Blue makes some of the most widely-used microphones for content creators, and that the Yeti X is arguably one of its more impressive showpieces. I’ve never owned a condenser mic before and was able to get some good voice-on time with one. The result is a microphone that’s perfect for anyone who doesn’t want to wear a headset or have a recording apparatus shoved in their face while gaming. It has a couple of notable detriments but it represents a lot of value despite retailing for $169 USD and is a great choice for anyone looking to be heard while streaming or just playing online.

Opening the package, the Blue Yeti X was already completely ready to go. All I had to do was plug it into my PC. Naturally, it wasn’t that simple, as my PC immediately set it up as a speaker, which required me to change it to a microphone. I then proceeded to test the audio quality via multiple means. I don’t have a desk, so I have to place the mic a foot-or-so away from me, which meant I had to find the right settings to accommodate this.

The most immediately noticeable feature on the Blue Yeti X is the LED-lit, reactive gain meter and knob on the front. The mic alerts you to how well it’s picking you up by having the meter react to sound levels. This knob, along with the four presets that can be accessed via controls on the opposite side of the mic, allow users to customize it for the specific use they have in mind. It does take a bit of tinkering to find your optimal settings, though.

Blue Yeti 2

Credit: Amazon.

My heart will go on

The Blue Yeti X has four polar patterns or ranges of sound pickup. There’s cardioid, which is best if there’s a single person in front of it. Then there’s bidirectional that you’ll want to use if you’re doing a podcast with another person — one in front of the mic, the other on the opposite side. The next two modes are broader. Omni mode picks up sound equally from all around the mic and finally, there’s stereo mode which uses the left and right sound channels to do exactly what it sounds like it.
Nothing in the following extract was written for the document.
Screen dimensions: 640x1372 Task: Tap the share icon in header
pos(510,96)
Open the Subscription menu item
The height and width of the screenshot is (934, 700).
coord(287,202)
For the purposes of solo recordings and streaming, cardioid is obviously the best choice and the one that I use the most. The button on the front can also adjust headphone levels and blend depending on the icon it displays. There was a very noticeable amount of gain audible in everything I did with initial settings. Common sense would indicate that the gain is best turned down low to minimize this, but I found the best results when I turned it up most of the way and lowered my PC’s receiving volume. Some gain is still audible even with this but it isn’t too distracting.

The only other issue I have with the Blue Yeti X is that you can’t actually turn it off. Pressing the main button mutes it but it always stays turned on if I leave it plugged into a powered-down PC overnight, which leads me to disconnect it after use. Naturally, the lighting patterns can be changed via software. All-in-all, this is an excellent mic that isn’t quite plug-and-play. The audio quality is excellent once the gain is reduced and the mic picks up audio extremely well even if you’re not right next to it. All of that makes it a great choice for streaming and podcasts.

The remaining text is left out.